• _REQUIREMENT_
Output exactly, and only, the stretch of lines beginning at the line with "Task: Click the right" and ending at the last line of the listing below. Drop the pictures.

======== TASK MATERIAL

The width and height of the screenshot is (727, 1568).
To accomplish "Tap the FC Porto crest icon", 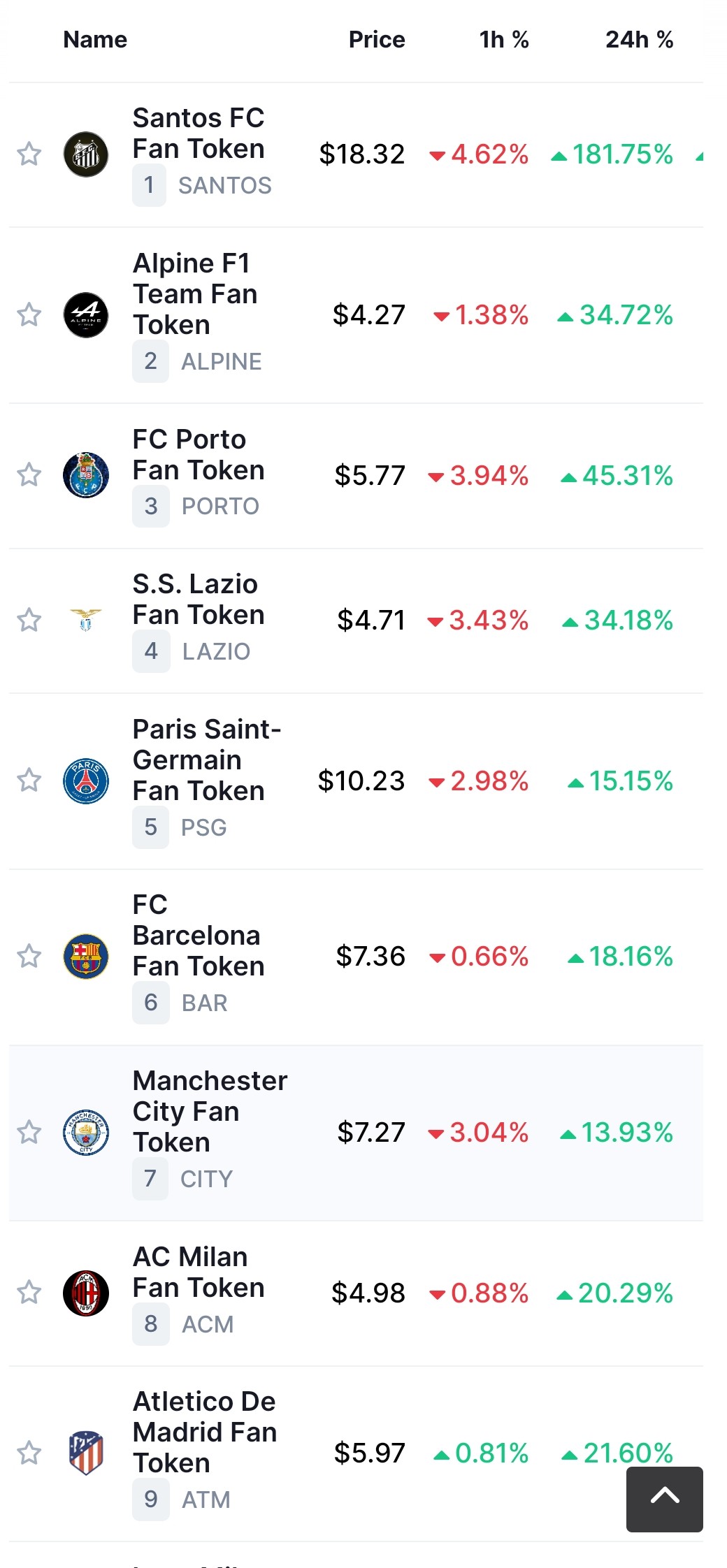I will (86, 475).
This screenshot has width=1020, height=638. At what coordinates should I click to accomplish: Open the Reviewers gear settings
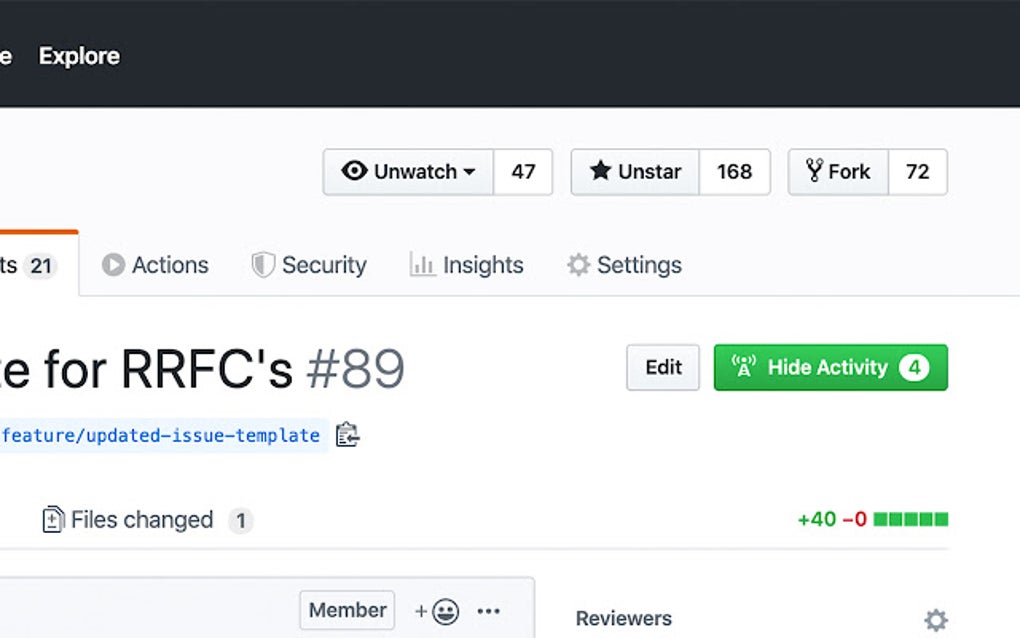point(935,620)
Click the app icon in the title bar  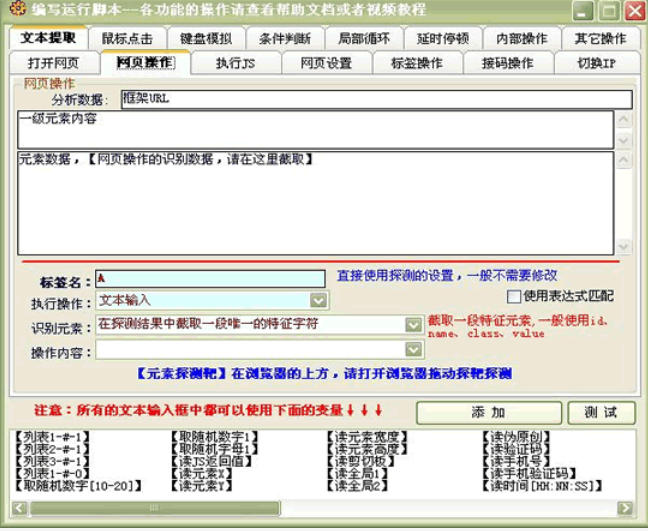click(x=14, y=11)
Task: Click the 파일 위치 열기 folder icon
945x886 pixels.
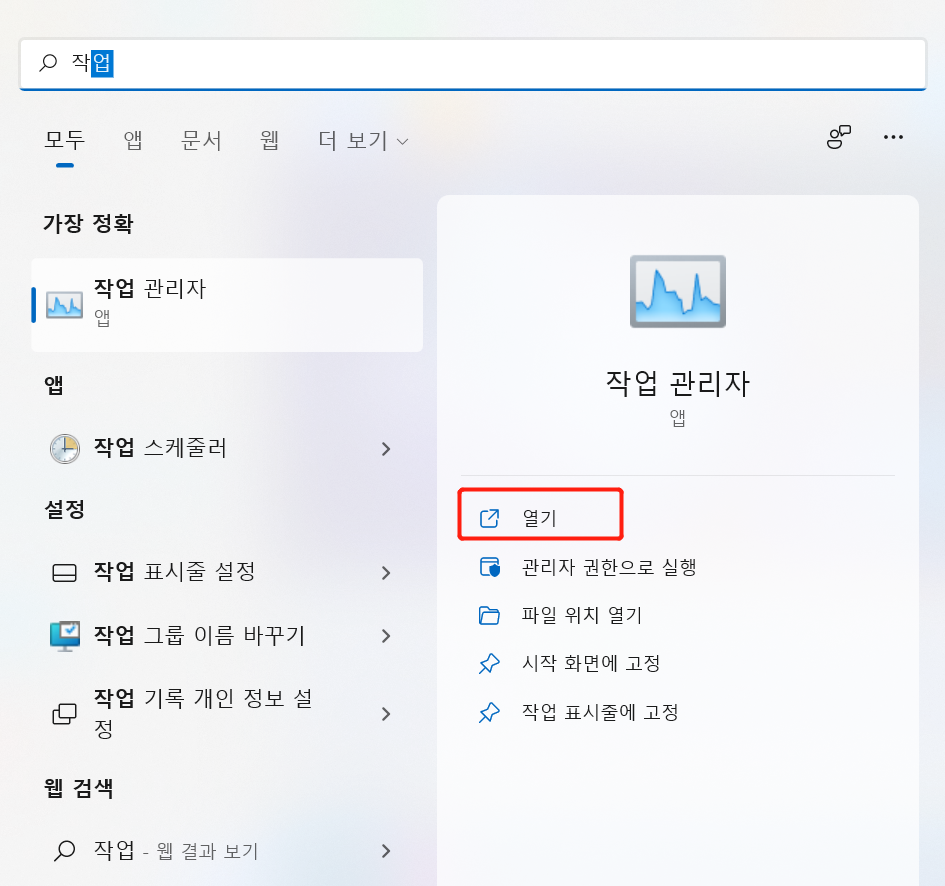Action: [x=489, y=615]
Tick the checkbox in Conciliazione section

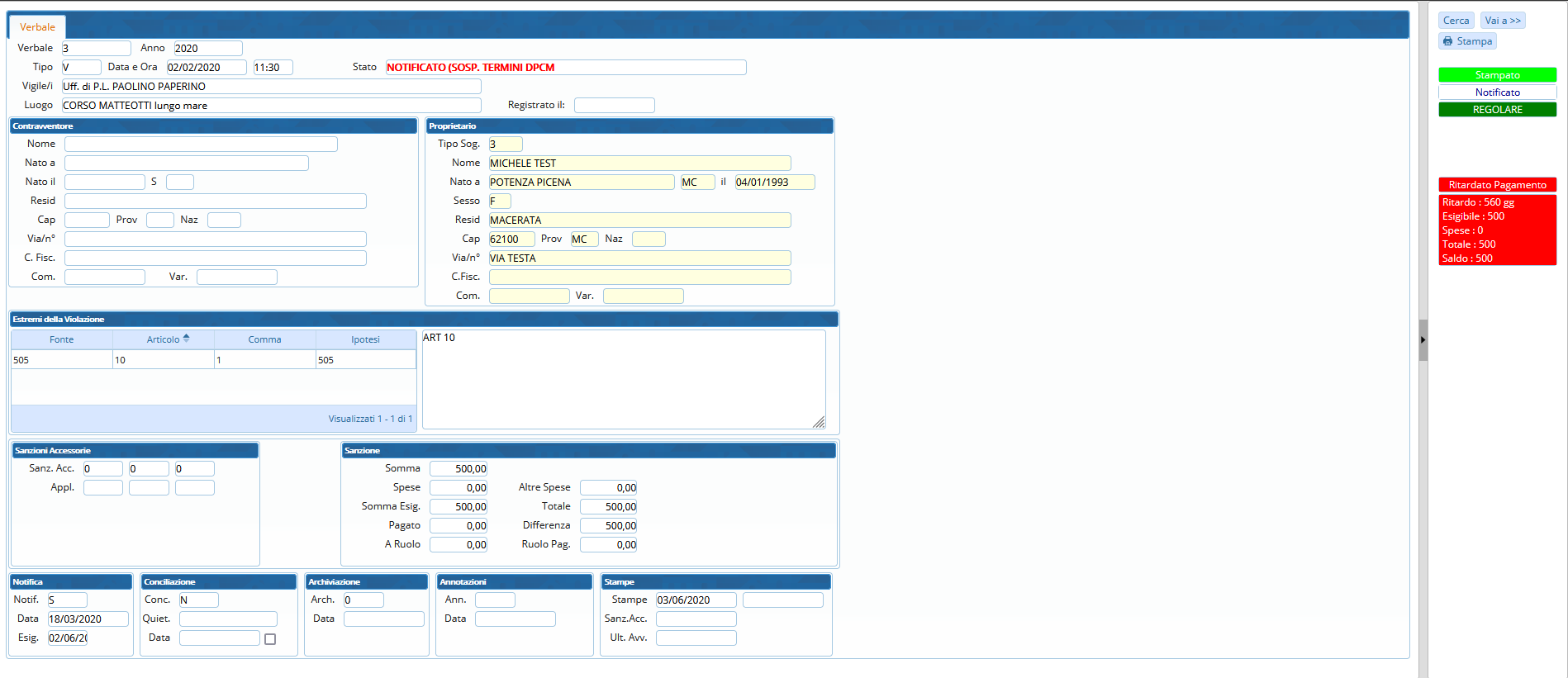pos(270,639)
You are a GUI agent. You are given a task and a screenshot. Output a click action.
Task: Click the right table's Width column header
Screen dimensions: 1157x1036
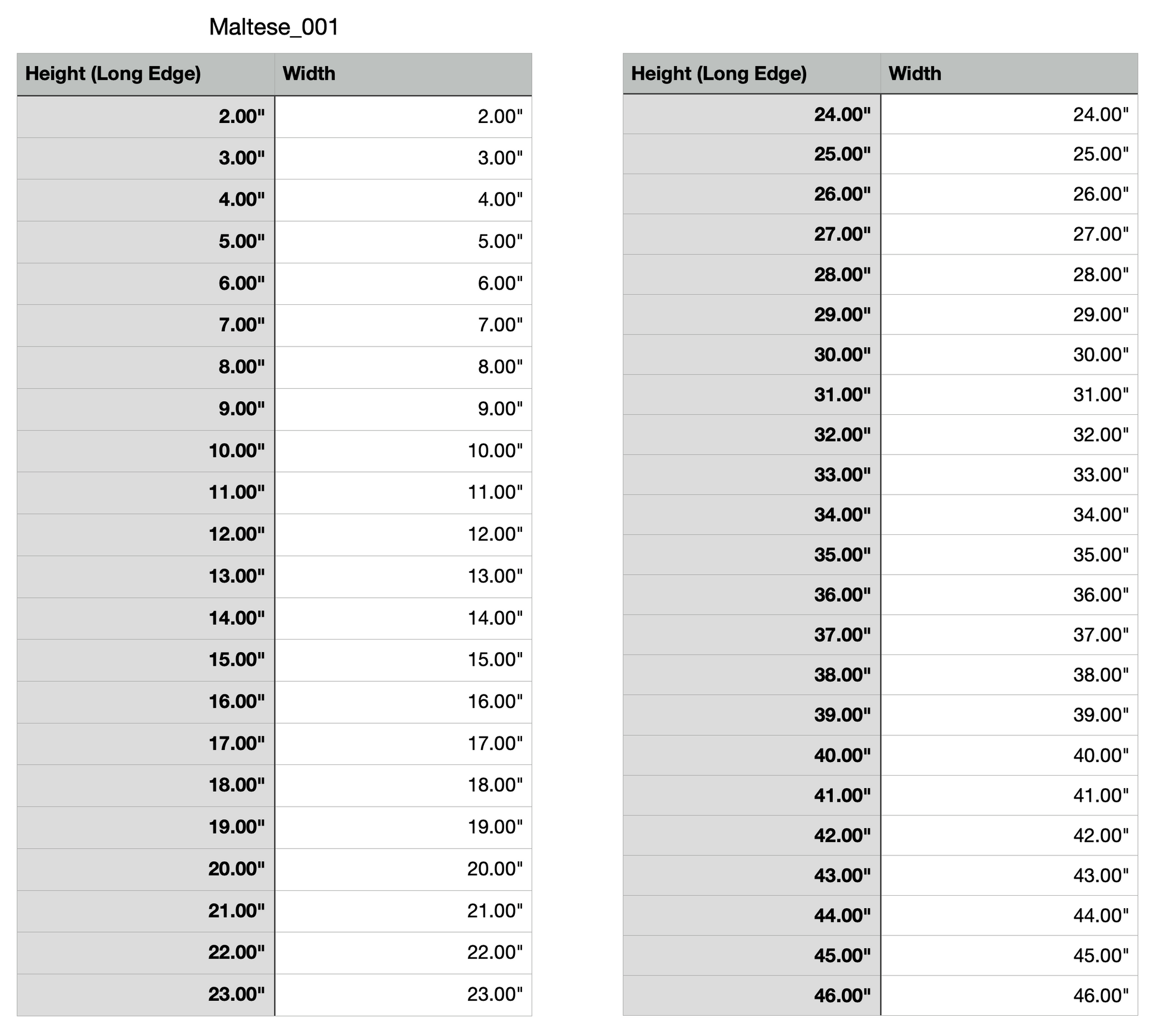coord(914,74)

================

• _PROBLEM SOLUTION_
Task: Click the right table's Width column header
Screen dimensions: 1157x1036
coord(914,74)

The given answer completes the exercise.